ReaksiNews.com || Sukabumi – Kepala Staf Angkatan Darat (KSAS) Jenderal Maruli Simanjuntak dan Menteri Pertanian (Mentan) Andi Amran Sulaiman, melakukan panen singkong dan jagung di lokasi ketahanan pangan (Hanpangan) Kostrad di Neglasari, Kecamatan Ciemas, Kabupaten Sukabumi, Jawa Barat, Selasa (4/6/2024).
KSAD Jenderal Maruli Simanjuntak bersama Mentan, Andi Amran Sulaiman nampak terlebih dahulu panen singkong.
Keduanya terlihat adu berat singkong yang telah dipanen. Mentan awalnya menanyakan hasil timbangan singkong yang dipanen KSAD, berat singkong yang yang dicabut KSAD pun seberat 11 kilogram.
Tak mau kalah, Mentan langsung menimbang singkong yang dipanennya, singkong yang dipanen Mentan ternyata lebih berat, yakni 15 kilogram.
Gelak tawa pun terlihat usai keduanya adu timbangan berat singkong yang baru dipanen.
Keduanya pun bergegas melanjutkan panen jagung di lokasi lahan Hanpangan Kostrad.

Melihat hasil panen yang luar biasa di lokasi lahan yang terbilang ekstrem karena berada di atas ketinggian.
Mentan, Andi Amran Sulaiman pun memuji KSAD Jenderal Maruli Simanjuntak. Amran pun memberikan gelar istimewa kepada Jenderal Maruli.

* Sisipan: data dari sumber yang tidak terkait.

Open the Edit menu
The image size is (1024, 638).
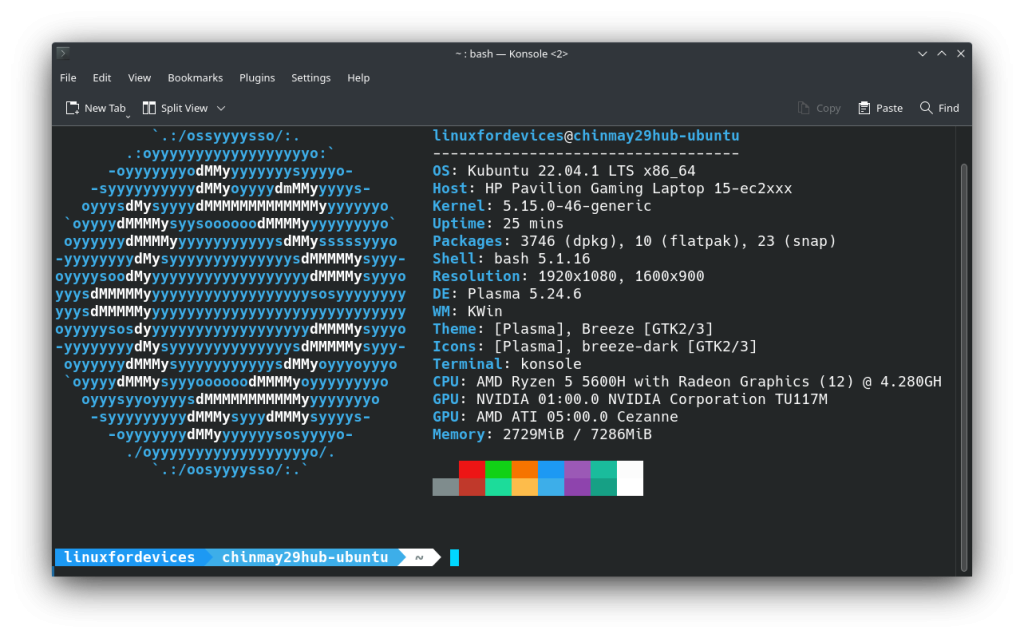[101, 77]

“Pak Kasad luar biasa, secara personal sejak beliau Danrem di Solo beliau sudah sangat kreatif untuk membantu masyarakat khususnya air. Jadi kami sebagai Menteri berterima kasih atas nama bangsa Indonesia, berterima kasih kepada pak Kasad dan seluruh tim, mungkin kita tidak berlebihan kalau kita beri gelar beliau Bapak Pangan Indonesia,” ujar Mentan, Amran kepada awak media usai panen.
Amran menyebut, lahan Hanpangan Kostrad ini bukan lagi menjadi percobaan, menurutnya hanpangan ini sudah skala perusahaan.
“Ini bukan lagi percobaan, ini skala sudah tingkat perusahaan dan ini bisa kita kembangkan di tempat lain, saya melihat ini daerah medan yang paling sulit, belum pernah kami temukan, orang yang biasanya kalau mau uji coba, uji cobanya di tempat yang rendah, mudah, aksesnya mudah dan seterusnya, ini di tempat yang paling sulit, ini luar biasa, kalau di tempat yang sulit ini bisa apalagi di tempat yang lebih mudah,” kata Amran.
Amran mengatakan, Kementerian Pertian akan terus mendukung program ketahanan pangan itu.
Di tempat yang sama, KSAD Jenderal TNI Maruli Simanjuntak, mengatakan, lahan hanpangan Kostrad ini memiliki luas sekitar 700 hektare.
Lahan seluas itu dimanfaatkan untuk menanam singkong, jagung, peternakan sapi, ayam, hingga sayuran.
“Kami berharap nanti kedepannya ini menjadi pilot project di daerah lain, jadi bisa ada satu daerah yang dari sejak awal ini dari pertama ini memang belukar sampai dengan kita bisa menghasilkan,” kata Maruli.
Maruli mengatakan, hasil panen dalam satu kali bisa mencapai 5 sampai 6 ton untuk jagung, dan 8 sampai 9 ton untuk singkong.
Ia pun yakin pangsa pasar untuk singkong dan jagung ini bisa sangat luar biasa dengan hasil panen yang melimpah.
“Kalau sudah partai besar orang datang, jadi kita tidak sulit untuk pasar. Ini juga sekalian membantu masyarakat sekitar, jadi kalau nanti mereka yang menanam yang sama nanti bisa kita tampung bersama, sehingga memudahkan transportasi mereka, itu yang kami lakukan,” tutur Maruli.